Addictive Behaviors
- Discipline: Addiction, clinical psychology, substance abuse
- Language: English
- Edited by: Marcantonio M. Spada

Publication details
- History: 1975–present
- Publisher: Elsevier
- Frequency: Monthly
- Impact factor: 4.1 (2025)

Standard abbreviations
- ISO 4: Addictive Behav.
- NLM: Addict Behav

Indexing
- CODEN: ADBEDS
- ISSN: 0306-4603 (print) 1873-6327 (web)
- OCLC no.: 1343464

Links
- Journal homepage; Online access;

= Addictive Behaviors =

Addictive Behaviors is a monthly peer-reviewed scientific journal published by Elsevier. It was established in 1975 by Peter M. Miller (Medical University of South Carolina), who remained at the helm of the journal until December 2017. The current editor-in-chief is Marcantonio M. Spada (London South Bank University), who took over from Miller in January 2018. The journal covers behavioral and psychosocial research concerning addictive behaviors in its widest sense.

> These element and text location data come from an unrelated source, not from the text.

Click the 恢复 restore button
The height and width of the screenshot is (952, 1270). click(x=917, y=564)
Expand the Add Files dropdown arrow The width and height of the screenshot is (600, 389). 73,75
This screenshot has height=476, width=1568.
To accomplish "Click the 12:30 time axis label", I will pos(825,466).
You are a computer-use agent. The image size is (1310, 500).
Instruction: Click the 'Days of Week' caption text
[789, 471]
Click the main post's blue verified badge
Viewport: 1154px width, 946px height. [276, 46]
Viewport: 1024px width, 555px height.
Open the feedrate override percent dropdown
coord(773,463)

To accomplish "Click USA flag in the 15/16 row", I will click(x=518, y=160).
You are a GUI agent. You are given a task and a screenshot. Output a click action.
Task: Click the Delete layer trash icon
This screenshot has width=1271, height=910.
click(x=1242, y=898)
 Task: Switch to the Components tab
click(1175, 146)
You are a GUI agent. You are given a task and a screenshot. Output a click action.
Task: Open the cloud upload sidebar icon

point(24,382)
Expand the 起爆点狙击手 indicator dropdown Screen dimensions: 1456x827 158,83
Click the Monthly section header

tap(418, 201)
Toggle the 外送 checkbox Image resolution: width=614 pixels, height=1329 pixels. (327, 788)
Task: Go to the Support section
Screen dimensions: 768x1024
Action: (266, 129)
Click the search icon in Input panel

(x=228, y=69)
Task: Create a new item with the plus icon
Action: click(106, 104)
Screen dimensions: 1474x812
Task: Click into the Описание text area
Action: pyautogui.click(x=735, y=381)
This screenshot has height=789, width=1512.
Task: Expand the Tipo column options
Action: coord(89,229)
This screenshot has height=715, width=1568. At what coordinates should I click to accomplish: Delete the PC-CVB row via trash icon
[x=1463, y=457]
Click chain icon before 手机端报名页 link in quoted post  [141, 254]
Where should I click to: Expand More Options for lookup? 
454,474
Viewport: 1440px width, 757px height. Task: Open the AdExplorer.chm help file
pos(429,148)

==Abstracting and indexing==
The journal is abstracted and indexed in:

- Biological Abstracts
- BIOSIS Previews
- CAB Abstracts
- CINAHL
- Current Contents/Social and Behavioral Sciences
- EBSCO databases
- Elsevier Biobase
- Embase
- Index Medicus/MEDLINE/PubMed
- PsycINFO
- Science Citation Index Expanded
- Scopus
- Social Sciences Citation Index

According to the Journal Citation Reports, the journal has a 2025 impact factor of 4.1.